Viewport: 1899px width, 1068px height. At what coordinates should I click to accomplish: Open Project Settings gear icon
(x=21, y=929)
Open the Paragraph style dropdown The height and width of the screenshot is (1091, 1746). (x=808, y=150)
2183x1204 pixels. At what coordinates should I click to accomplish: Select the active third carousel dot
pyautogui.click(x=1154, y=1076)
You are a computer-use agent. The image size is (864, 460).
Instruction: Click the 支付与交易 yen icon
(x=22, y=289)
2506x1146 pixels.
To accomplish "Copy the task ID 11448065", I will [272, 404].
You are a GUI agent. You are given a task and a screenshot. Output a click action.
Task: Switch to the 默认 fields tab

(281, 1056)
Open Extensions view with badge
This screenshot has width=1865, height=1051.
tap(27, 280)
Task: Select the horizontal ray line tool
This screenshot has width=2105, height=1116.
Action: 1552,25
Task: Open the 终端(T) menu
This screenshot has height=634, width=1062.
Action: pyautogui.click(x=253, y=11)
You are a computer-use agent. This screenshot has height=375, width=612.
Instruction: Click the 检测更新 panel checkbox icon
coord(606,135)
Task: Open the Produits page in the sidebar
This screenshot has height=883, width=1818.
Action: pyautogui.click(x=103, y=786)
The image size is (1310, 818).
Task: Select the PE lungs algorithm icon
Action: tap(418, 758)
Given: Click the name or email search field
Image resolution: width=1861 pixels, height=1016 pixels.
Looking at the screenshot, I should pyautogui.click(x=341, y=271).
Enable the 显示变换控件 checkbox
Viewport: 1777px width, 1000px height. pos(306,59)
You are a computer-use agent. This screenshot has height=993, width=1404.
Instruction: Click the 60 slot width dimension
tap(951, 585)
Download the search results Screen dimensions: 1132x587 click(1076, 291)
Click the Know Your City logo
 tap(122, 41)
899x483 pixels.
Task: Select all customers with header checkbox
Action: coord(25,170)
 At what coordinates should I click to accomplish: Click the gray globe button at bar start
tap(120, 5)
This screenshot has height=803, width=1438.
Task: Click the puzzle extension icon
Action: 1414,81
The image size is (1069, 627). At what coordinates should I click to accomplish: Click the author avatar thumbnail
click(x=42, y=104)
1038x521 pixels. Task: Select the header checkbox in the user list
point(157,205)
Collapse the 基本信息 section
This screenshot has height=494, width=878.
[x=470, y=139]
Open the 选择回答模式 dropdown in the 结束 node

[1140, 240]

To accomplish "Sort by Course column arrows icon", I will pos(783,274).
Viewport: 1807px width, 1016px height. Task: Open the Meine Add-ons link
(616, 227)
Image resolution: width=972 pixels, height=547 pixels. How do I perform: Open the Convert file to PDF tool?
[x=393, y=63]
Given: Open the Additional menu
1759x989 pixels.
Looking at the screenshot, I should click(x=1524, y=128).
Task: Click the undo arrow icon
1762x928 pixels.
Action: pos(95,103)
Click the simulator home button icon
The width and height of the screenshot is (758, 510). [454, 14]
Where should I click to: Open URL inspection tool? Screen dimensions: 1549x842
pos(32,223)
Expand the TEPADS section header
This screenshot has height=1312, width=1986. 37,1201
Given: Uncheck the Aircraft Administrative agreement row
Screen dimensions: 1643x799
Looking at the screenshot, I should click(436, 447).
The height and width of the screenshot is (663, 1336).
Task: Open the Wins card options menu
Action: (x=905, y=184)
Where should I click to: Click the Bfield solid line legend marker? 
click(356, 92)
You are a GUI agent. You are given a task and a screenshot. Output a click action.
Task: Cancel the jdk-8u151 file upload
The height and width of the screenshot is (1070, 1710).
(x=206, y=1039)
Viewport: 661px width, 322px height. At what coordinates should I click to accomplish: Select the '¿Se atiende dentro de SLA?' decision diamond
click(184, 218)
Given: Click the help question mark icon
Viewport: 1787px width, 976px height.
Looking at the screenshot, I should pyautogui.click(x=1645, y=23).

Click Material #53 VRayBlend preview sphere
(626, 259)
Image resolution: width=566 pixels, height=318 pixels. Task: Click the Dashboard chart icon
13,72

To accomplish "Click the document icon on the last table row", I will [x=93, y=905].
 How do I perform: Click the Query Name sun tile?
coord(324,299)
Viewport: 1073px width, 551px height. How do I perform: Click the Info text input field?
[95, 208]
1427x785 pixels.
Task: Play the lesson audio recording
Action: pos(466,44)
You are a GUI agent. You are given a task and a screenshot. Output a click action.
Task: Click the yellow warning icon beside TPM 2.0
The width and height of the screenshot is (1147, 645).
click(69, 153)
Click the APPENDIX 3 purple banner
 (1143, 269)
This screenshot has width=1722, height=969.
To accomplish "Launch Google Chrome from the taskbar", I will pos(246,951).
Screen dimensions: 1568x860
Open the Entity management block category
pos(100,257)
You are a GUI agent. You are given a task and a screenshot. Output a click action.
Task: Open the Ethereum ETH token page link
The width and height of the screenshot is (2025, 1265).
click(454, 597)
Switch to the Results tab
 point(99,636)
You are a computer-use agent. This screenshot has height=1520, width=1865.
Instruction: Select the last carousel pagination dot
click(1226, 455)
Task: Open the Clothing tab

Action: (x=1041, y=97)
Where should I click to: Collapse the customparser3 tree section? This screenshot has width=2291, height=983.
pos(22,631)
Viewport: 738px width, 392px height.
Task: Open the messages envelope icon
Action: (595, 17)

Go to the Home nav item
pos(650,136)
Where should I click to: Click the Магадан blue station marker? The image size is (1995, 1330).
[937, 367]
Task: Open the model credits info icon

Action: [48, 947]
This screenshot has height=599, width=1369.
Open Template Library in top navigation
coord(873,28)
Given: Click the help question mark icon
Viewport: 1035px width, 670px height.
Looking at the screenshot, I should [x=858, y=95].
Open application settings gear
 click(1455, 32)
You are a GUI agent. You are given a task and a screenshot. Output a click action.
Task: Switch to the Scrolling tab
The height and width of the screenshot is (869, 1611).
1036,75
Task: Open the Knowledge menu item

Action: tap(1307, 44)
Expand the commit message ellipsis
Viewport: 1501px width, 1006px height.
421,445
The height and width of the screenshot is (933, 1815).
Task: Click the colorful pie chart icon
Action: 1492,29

INSTRUCTIONS FOR THE TASK: Word for word, copy the material above.

ANSWER TO THIS TASK:
Viewport: 1899px width, 1068px height. At what coordinates should I click to accomplish: Open Project Settings gear icon
(x=21, y=929)
Open the Paragraph style dropdown The height and width of the screenshot is (1091, 1746). (x=808, y=150)
2183x1204 pixels. At what coordinates should I click to accomplish: Select the active third carousel dot
pyautogui.click(x=1154, y=1076)
You are a computer-use agent. The image size is (864, 460).
Instruction: Click the 支付与交易 yen icon
(x=22, y=289)
2506x1146 pixels.
To accomplish "Copy the task ID 11448065", I will [272, 404].
You are a GUI agent. You are given a task and a screenshot. Output a click action.
Task: Switch to the 默认 fields tab

(281, 1056)
Open Extensions view with badge
This screenshot has width=1865, height=1051.
tap(27, 280)
Task: Select the horizontal ray line tool
This screenshot has width=2105, height=1116.
Action: 1552,25
Task: Open the 终端(T) menu
This screenshot has height=634, width=1062.
Action: pyautogui.click(x=253, y=11)
You are a computer-use agent. This screenshot has height=375, width=612.
Instruction: Click the 检测更新 panel checkbox icon
coord(606,135)
Task: Open the Produits page in the sidebar
This screenshot has height=883, width=1818.
Action: pyautogui.click(x=103, y=786)
The image size is (1310, 818).
Task: Select the PE lungs algorithm icon
Action: tap(418, 758)
Given: Click the name or email search field
Image resolution: width=1861 pixels, height=1016 pixels.
Looking at the screenshot, I should pyautogui.click(x=341, y=271).
Enable the 显示变换控件 checkbox
Viewport: 1777px width, 1000px height. pos(306,59)
You are a computer-use agent. This screenshot has height=993, width=1404.
Instruction: Click the 60 slot width dimension
tap(951, 585)
Download the search results Screen dimensions: 1132x587 click(1076, 291)
Click the Know Your City logo
 tap(122, 41)
899x483 pixels.
Task: Select all customers with header checkbox
Action: coord(25,170)
 At what coordinates should I click to accomplish: Click the gray globe button at bar start
tap(120, 5)
This screenshot has height=803, width=1438.
Task: Click the puzzle extension icon
Action: 1414,81
The image size is (1069, 627). At what coordinates should I click to accomplish: Click the author avatar thumbnail
click(x=42, y=104)
1038x521 pixels. Task: Select the header checkbox in the user list
point(157,205)
Collapse the 基本信息 section
This screenshot has height=494, width=878.
[x=470, y=139]
Open the 选择回答模式 dropdown in the 结束 node

[1140, 240]

To accomplish "Sort by Course column arrows icon", I will pos(783,274).
Viewport: 1807px width, 1016px height. Task: Open the Meine Add-ons link
(616, 227)
Image resolution: width=972 pixels, height=547 pixels. How do I perform: Open the Convert file to PDF tool?
[x=393, y=63]
Given: Open the Additional menu
1759x989 pixels.
Looking at the screenshot, I should click(x=1524, y=128).
Task: Click the undo arrow icon
1762x928 pixels.
Action: pos(95,103)
Click the simulator home button icon
The width and height of the screenshot is (758, 510). [454, 14]
Where should I click to: Open URL inspection tool? Screen dimensions: 1549x842
pos(32,223)
Expand the TEPADS section header
This screenshot has height=1312, width=1986. 37,1201
Given: Uncheck the Aircraft Administrative agreement row
Screen dimensions: 1643x799
Looking at the screenshot, I should click(436, 447).
The height and width of the screenshot is (663, 1336).
Task: Open the Wins card options menu
Action: (x=905, y=184)
Where should I click to: Click the Bfield solid line legend marker? 
click(356, 92)
You are a GUI agent. You are given a task and a screenshot. Output a click action.
Task: Cancel the jdk-8u151 file upload
The height and width of the screenshot is (1070, 1710).
(x=206, y=1039)
Viewport: 661px width, 322px height. At what coordinates should I click to accomplish: Select the '¿Se atiende dentro de SLA?' decision diamond
click(184, 218)
Given: Click the help question mark icon
Viewport: 1787px width, 976px height.
Looking at the screenshot, I should pyautogui.click(x=1645, y=23).

Click Material #53 VRayBlend preview sphere
(626, 259)
Image resolution: width=566 pixels, height=318 pixels. Task: Click the Dashboard chart icon
13,72

To accomplish "Click the document icon on the last table row", I will [x=93, y=905].
 How do I perform: Click the Query Name sun tile?
coord(324,299)
Viewport: 1073px width, 551px height. How do I perform: Click the Info text input field?
[95, 208]
1427x785 pixels.
Task: Play the lesson audio recording
Action: pos(466,44)
You are a GUI agent. You are given a task and a screenshot. Output a click action.
Task: Click the yellow warning icon beside TPM 2.0
The width and height of the screenshot is (1147, 645).
click(69, 153)
Click the APPENDIX 3 purple banner
 (1143, 269)
This screenshot has width=1722, height=969.
To accomplish "Launch Google Chrome from the taskbar", I will pos(246,951).
Screen dimensions: 1568x860
Open the Entity management block category
pos(100,257)
You are a GUI agent. You are given a task and a screenshot. Output a click action.
Task: Open the Ethereum ETH token page link
The width and height of the screenshot is (2025, 1265).
click(454, 597)
Switch to the Results tab
 point(99,636)
You are a computer-use agent. This screenshot has height=1520, width=1865.
Instruction: Select the last carousel pagination dot
click(1226, 455)
Task: Open the Clothing tab

Action: (x=1041, y=97)
Where should I click to: Collapse the customparser3 tree section? This screenshot has width=2291, height=983.
pos(22,631)
Viewport: 738px width, 392px height.
Task: Open the messages envelope icon
Action: (595, 17)

Go to the Home nav item
pos(650,136)
Where should I click to: Click the Магадан blue station marker? The image size is (1995, 1330).
[937, 367]
Task: Open the model credits info icon

Action: [48, 947]
This screenshot has height=599, width=1369.
Open Template Library in top navigation
coord(873,28)
Given: Click the help question mark icon
Viewport: 1035px width, 670px height.
Looking at the screenshot, I should [x=858, y=95].
Open application settings gear
 click(1455, 32)
You are a GUI agent. You are given a task and a screenshot. Output a click action.
Task: Switch to the Scrolling tab
The height and width of the screenshot is (869, 1611).
1036,75
Task: Open the Knowledge menu item

Action: tap(1307, 44)
Expand the commit message ellipsis
Viewport: 1501px width, 1006px height.
421,445
The height and width of the screenshot is (933, 1815).
Task: Click the colorful pie chart icon
Action: 1492,29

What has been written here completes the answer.